#### Supplied information ####
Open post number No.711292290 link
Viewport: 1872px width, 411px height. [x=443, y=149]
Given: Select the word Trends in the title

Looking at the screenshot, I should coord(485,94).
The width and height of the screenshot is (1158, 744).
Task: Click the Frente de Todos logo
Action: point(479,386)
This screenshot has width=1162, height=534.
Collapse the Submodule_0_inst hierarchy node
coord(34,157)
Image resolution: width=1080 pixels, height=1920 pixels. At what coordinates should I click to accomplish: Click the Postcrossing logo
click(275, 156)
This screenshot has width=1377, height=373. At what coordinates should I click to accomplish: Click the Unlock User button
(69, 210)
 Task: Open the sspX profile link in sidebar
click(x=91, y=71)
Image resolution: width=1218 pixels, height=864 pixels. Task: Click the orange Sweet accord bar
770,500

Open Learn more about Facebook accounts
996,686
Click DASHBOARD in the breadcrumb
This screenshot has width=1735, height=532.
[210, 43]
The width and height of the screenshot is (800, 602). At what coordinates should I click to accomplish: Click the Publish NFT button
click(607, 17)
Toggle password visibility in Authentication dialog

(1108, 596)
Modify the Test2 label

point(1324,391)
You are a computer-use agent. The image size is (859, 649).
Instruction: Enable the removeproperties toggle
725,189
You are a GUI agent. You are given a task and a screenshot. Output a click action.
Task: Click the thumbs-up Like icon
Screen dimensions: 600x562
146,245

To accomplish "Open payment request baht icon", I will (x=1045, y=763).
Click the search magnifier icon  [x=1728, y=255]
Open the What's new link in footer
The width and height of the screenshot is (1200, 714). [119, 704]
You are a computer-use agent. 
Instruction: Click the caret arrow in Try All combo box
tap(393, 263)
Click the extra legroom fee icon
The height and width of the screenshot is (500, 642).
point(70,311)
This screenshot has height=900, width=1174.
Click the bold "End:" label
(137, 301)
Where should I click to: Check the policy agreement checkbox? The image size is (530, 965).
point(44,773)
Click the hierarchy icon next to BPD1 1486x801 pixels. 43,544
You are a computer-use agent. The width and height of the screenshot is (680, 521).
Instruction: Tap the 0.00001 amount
####
Task:
Could you repeat every record word for word?

Answer box:
Open post number No.711292290 link
Viewport: 1872px width, 411px height. [x=443, y=149]
Given: Select the word Trends in the title

Looking at the screenshot, I should coord(485,94).
The width and height of the screenshot is (1158, 744).
Task: Click the Frente de Todos logo
Action: point(479,386)
This screenshot has width=1162, height=534.
Collapse the Submodule_0_inst hierarchy node
coord(34,157)
Image resolution: width=1080 pixels, height=1920 pixels. At what coordinates should I click to accomplish: Click the Postcrossing logo
click(275, 156)
This screenshot has width=1377, height=373. At what coordinates should I click to accomplish: Click the Unlock User button
(69, 210)
 Task: Open the sspX profile link in sidebar
click(x=91, y=71)
Image resolution: width=1218 pixels, height=864 pixels. Task: Click the orange Sweet accord bar
770,500

Open Learn more about Facebook accounts
996,686
Click DASHBOARD in the breadcrumb
This screenshot has width=1735, height=532.
[210, 43]
The width and height of the screenshot is (800, 602). At what coordinates should I click to accomplish: Click the Publish NFT button
click(607, 17)
Toggle password visibility in Authentication dialog

(1108, 596)
Modify the Test2 label

point(1324,391)
You are a computer-use agent. The image size is (859, 649).
Instruction: Enable the removeproperties toggle
725,189
You are a GUI agent. You are given a task and a screenshot. Output a click action.
Task: Click the thumbs-up Like icon
Screen dimensions: 600x562
146,245

To accomplish "Open payment request baht icon", I will (x=1045, y=763).
Click the search magnifier icon  [x=1728, y=255]
Open the What's new link in footer
The width and height of the screenshot is (1200, 714). [119, 704]
You are a computer-use agent. 
Instruction: Click the caret arrow in Try All combo box
tap(393, 263)
Click the extra legroom fee icon
The height and width of the screenshot is (500, 642).
point(70,311)
This screenshot has height=900, width=1174.
Click the bold "End:" label
(137, 301)
Where should I click to: Check the policy agreement checkbox? The image size is (530, 965).
point(44,773)
Click the hierarchy icon next to BPD1 1486x801 pixels. 43,544
You are a computer-use agent. The width and height of the screenshot is (680, 521).
Instruction: Tap the 0.00001 amount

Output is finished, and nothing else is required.